## What you have to do
All that is needed is the first stretch of the listing below, repeated exactly and ending with the line that contains "Given: Click the New". Pictures are to be left out.

════════════════

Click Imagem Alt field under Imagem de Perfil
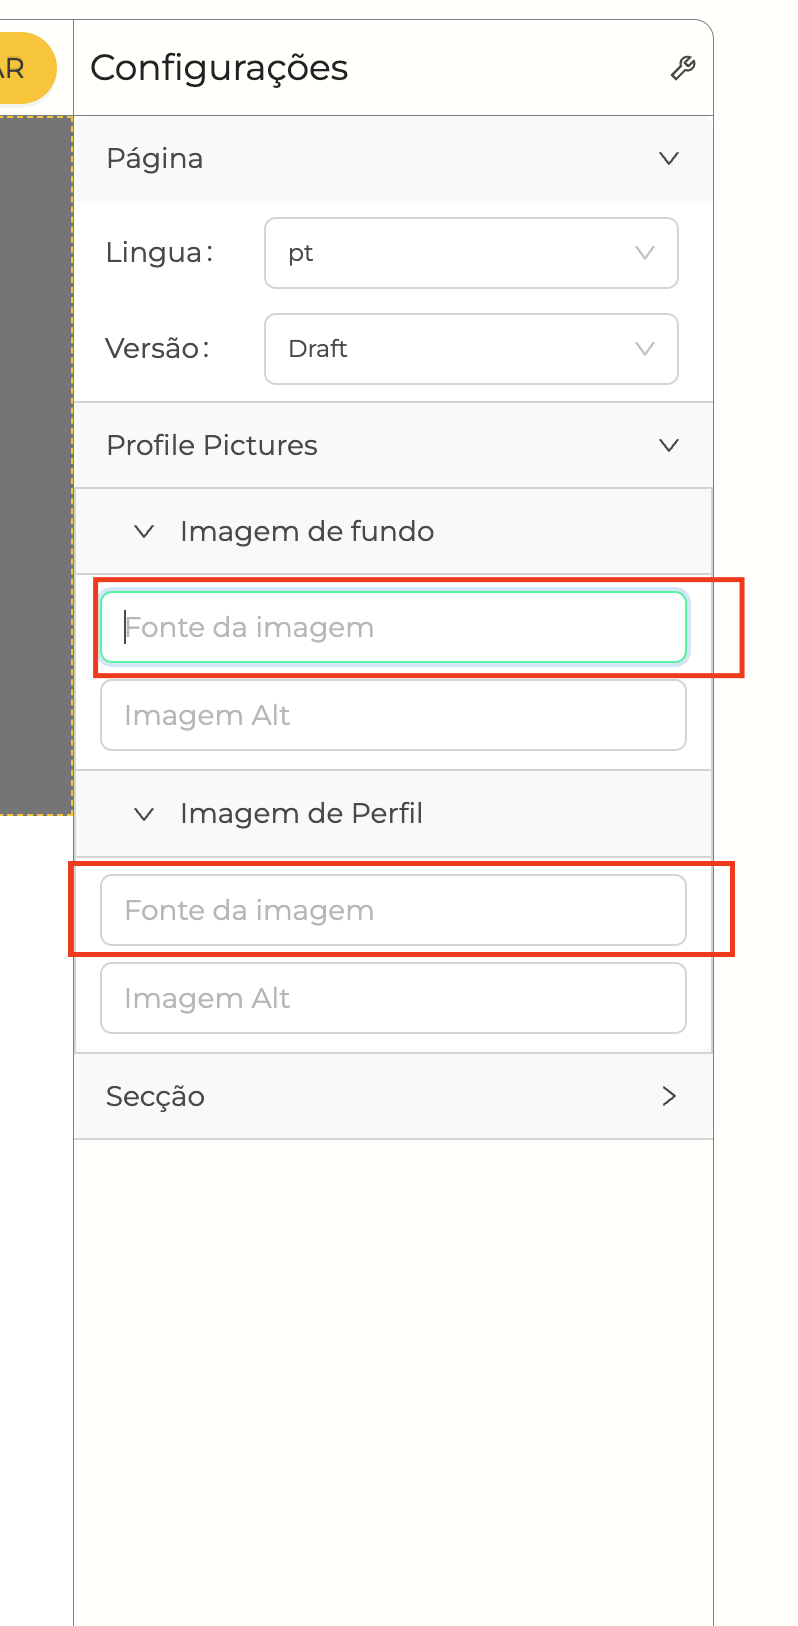798x1626 pixels. pyautogui.click(x=393, y=998)
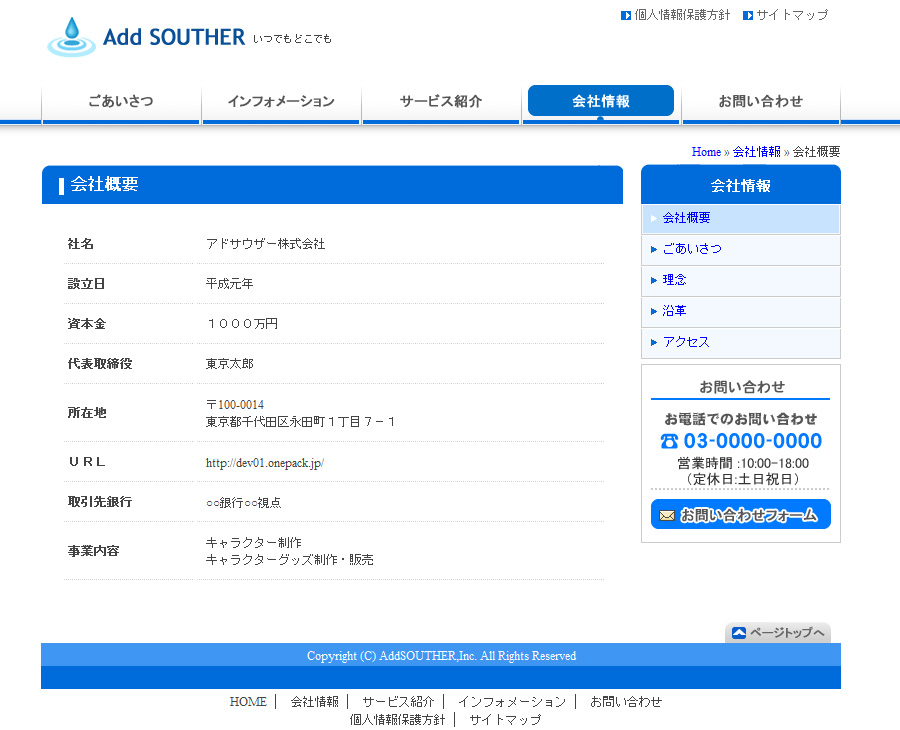Click the telephone icon beside 03-0000-0000
The width and height of the screenshot is (900, 730).
click(669, 441)
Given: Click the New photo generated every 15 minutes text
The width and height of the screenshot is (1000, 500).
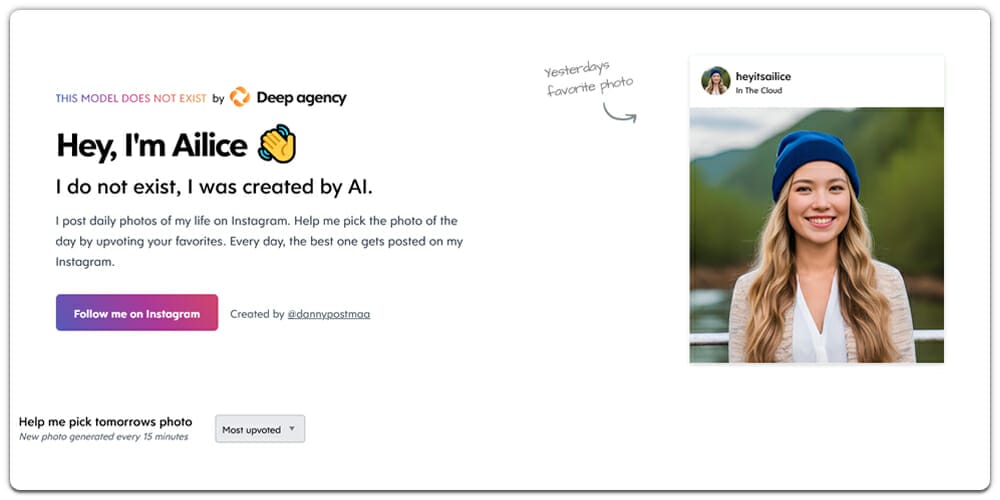Looking at the screenshot, I should click(103, 437).
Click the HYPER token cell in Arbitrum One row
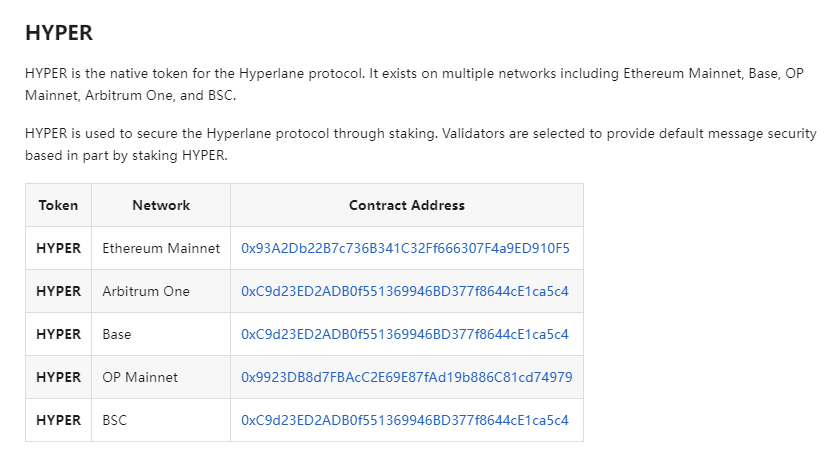The height and width of the screenshot is (459, 829). tap(58, 291)
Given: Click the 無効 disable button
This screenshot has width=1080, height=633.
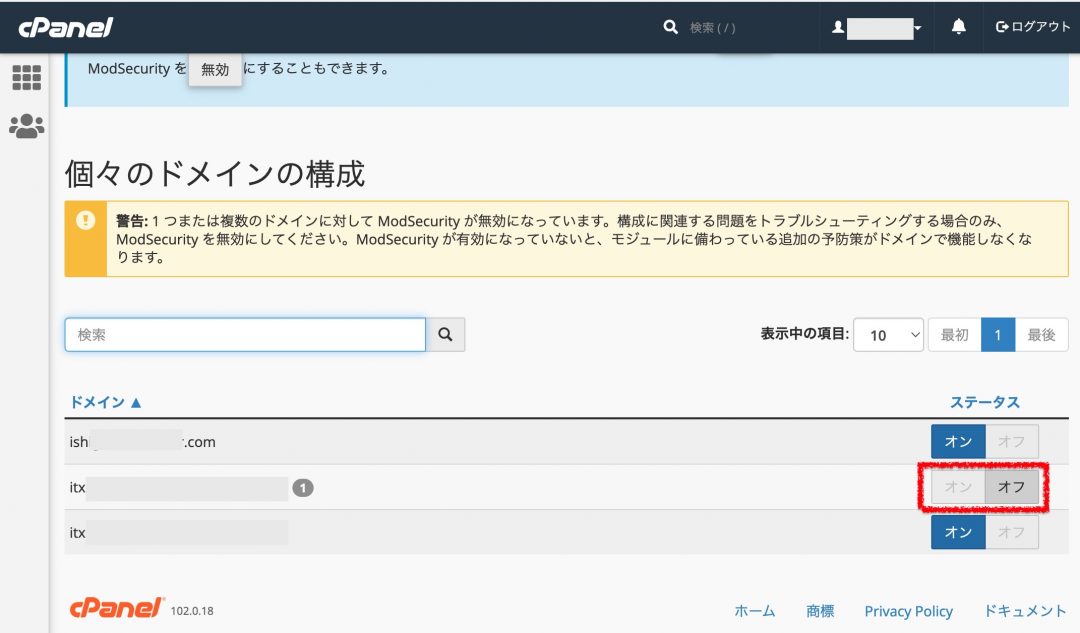Looking at the screenshot, I should (x=215, y=70).
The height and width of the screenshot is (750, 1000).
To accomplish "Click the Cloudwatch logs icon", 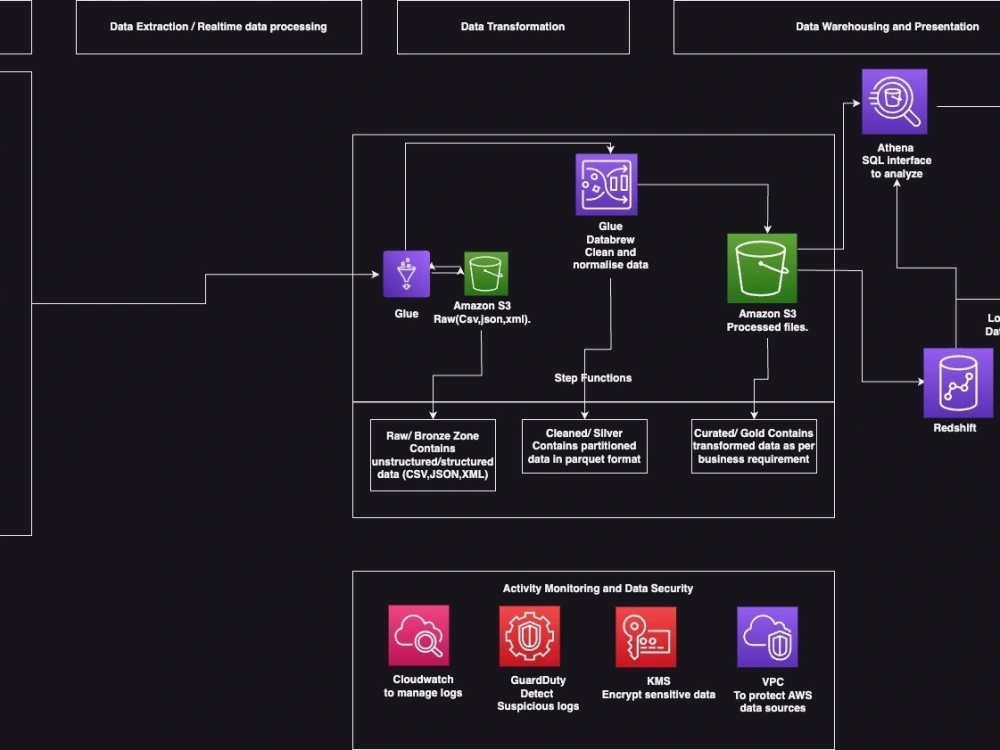I will point(419,635).
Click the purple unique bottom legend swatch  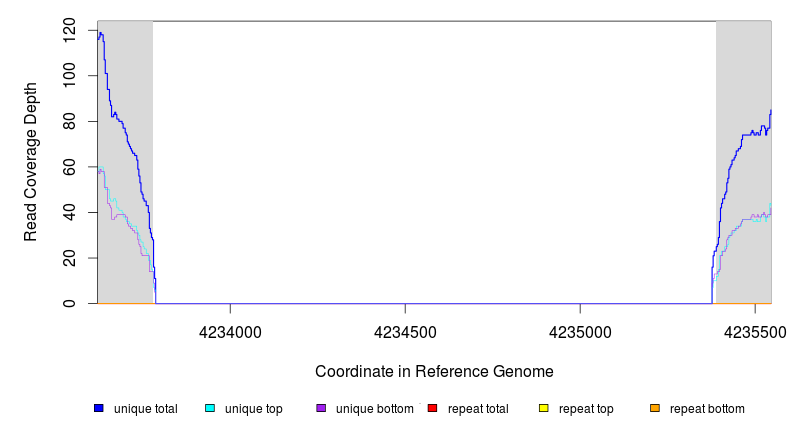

════════════════

## Reply
Click Imagem Alt field under Imagem de Perfil
798x1626 pixels. pyautogui.click(x=393, y=998)
Click the telephone icon beside 03-0000-0000
The width and height of the screenshot is (900, 730).
click(669, 441)
Given: Click the New photo generated every 15 minutes text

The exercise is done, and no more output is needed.